What are potentially reversible precipitants of Atrial Fibrillation?
Hyperthyroidism
Alcohol excess
Electrolyte abnormalities
Sepsis
Risk factors of AF and associated diseases (according to AJGP)?
Obesity
Hypertension
Type 2 diabetes/impaired glucose tolerance
Smoking
Obstructive sleep apnoea
Coronary artery disease
Valvular heart disease
Heart failure
Chronic kidney disease
2 x O, 3 x CVrisk, 3 heart, kid
How would you work out whether a patient with non-valvular AF should be anticoagulated?
Congestive heart failure, Hypertension, Age >75 years [2 points], Diabetes, Stroke/transient ischaemic attack [2 points/1 point respectively], Vascular disease, Age >65 years).

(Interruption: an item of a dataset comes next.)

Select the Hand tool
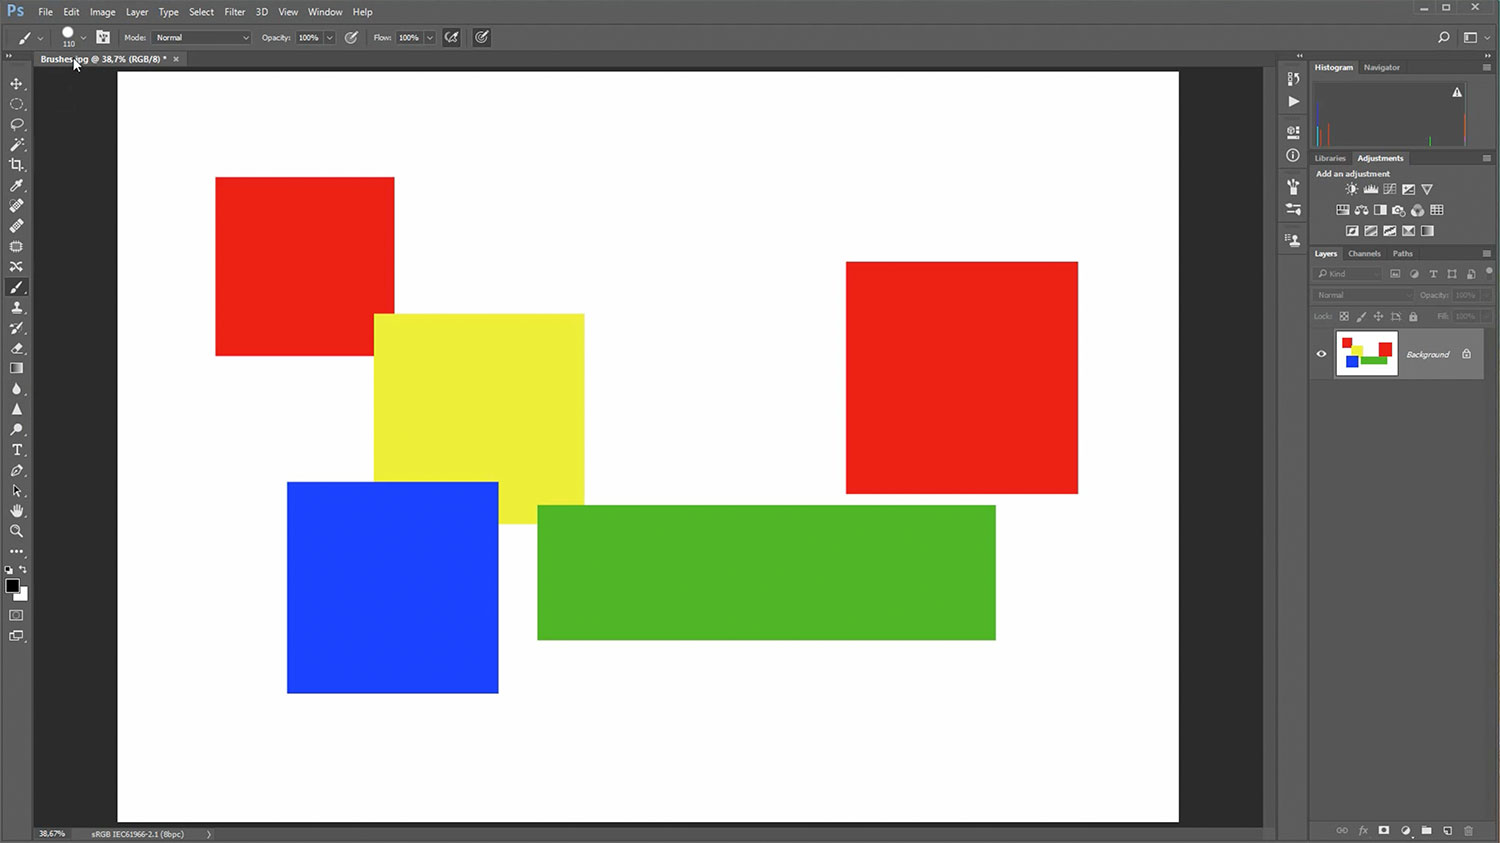 click(x=16, y=511)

This has resulted in the following recommendations for both sexes:
CHA2DS2-VA = 0: Oral anticoagulants (OACs) are not recommended
CHA2DS2-VA = 1: OACs should be considered
CHA2DS2-VA = 2: OACs are recommended.
Note that - TIA is one point, and stroke is 2 points
What type of medication is warfarin?
Its a vitamin K antagonist
What type of medications are Rivaroxaban and Apixaban
They are factor Xa Inhibitors
What type of medication is Dabigatran?
Its a direct thrombin inhbitor
D abigaTran
Renal considerations for NOACs and Warfarin
CONTRAINDICATED in the following
Dabigatran - less than CrCl 30ml/min (dose reduce between 30 and 50 - 110mg bd)
Rivaroxaban - less than 30ml/min
Abixaban - less than CrCL 25ml/min
Warfarin is not contraindicated - but in severe renal failure you have to use cautiously because of bleeding risk!

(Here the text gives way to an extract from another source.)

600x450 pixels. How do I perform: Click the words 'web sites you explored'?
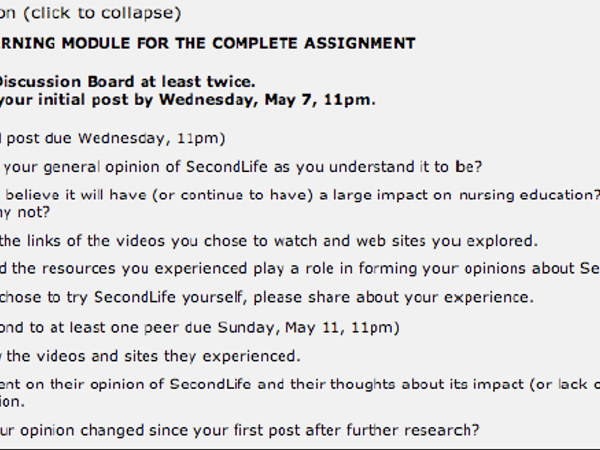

What are the drug side effects of the NOACS?
ALL three - bleeding, signs of bleeding (Eg anaemia)
Apixaban - can cause abnormal LFT and thrombocytopenia
Rivaroxaban - can cause peripheral oedema, itching and blisters on the skin
Dabigatran - can cause gastritis, dyspepsia and GIT bleeding
Dosages of NOACs?
Apixaban 5mg bd
Rivaroxaban 20mg od
Dabigatran 150mg bd (Dose reduce to 110mg bd if EGFR 30-50 or if age over 75 years)

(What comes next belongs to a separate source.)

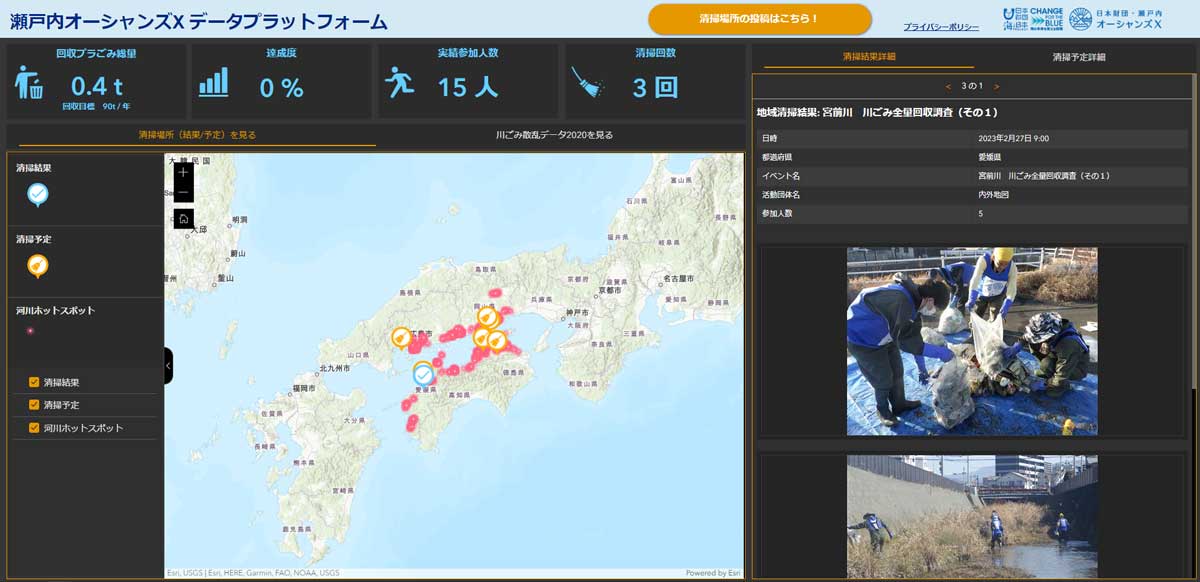This screenshot has height=582, width=1200.
Task: Open the プライバシーポリシー link
Action: tap(940, 27)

When would you dose reduce one of the NOACs?
Dose reduce Dabigatran to 110mg bd if EGFR 30-50 or if age over 75 years)
What reccomendations exist for cessation of anticoagulants prior to high bleeding risk surgeries?
Antiplatelet therapies (aspirin and P2Y12s) and Warfarin - stop 5 days before
NOACS- stop 24 -48 hrs before.
A patient who is being anticoagulated for AF has a PCI for an MI. What is recommended for discharge on antiplatelts and NOACS/warfarin
has to be tailored to the individuals bleeding risk
They may use risk mitigation formulations like HAS BLED i
Will be prescribed by the cardiology team
Target heart rate in rate control?
Less than 110 bpm
What meds would you use in rate control?
Metoprolol 25mg bd - can increase up to 100mg bd if needed
If beta blockers are contraindicated:
Either Verapamil 180mg daily (can go up to 480 daily)
BUT verapamil and diltiazem (non-dihydropiridine CCBs) are contraindicated for LV dysfunction(low EF) because they are negatively ionotropic.
SO - if has LV dysfunction and BB are contraindicated - amiodarone 200mg daily.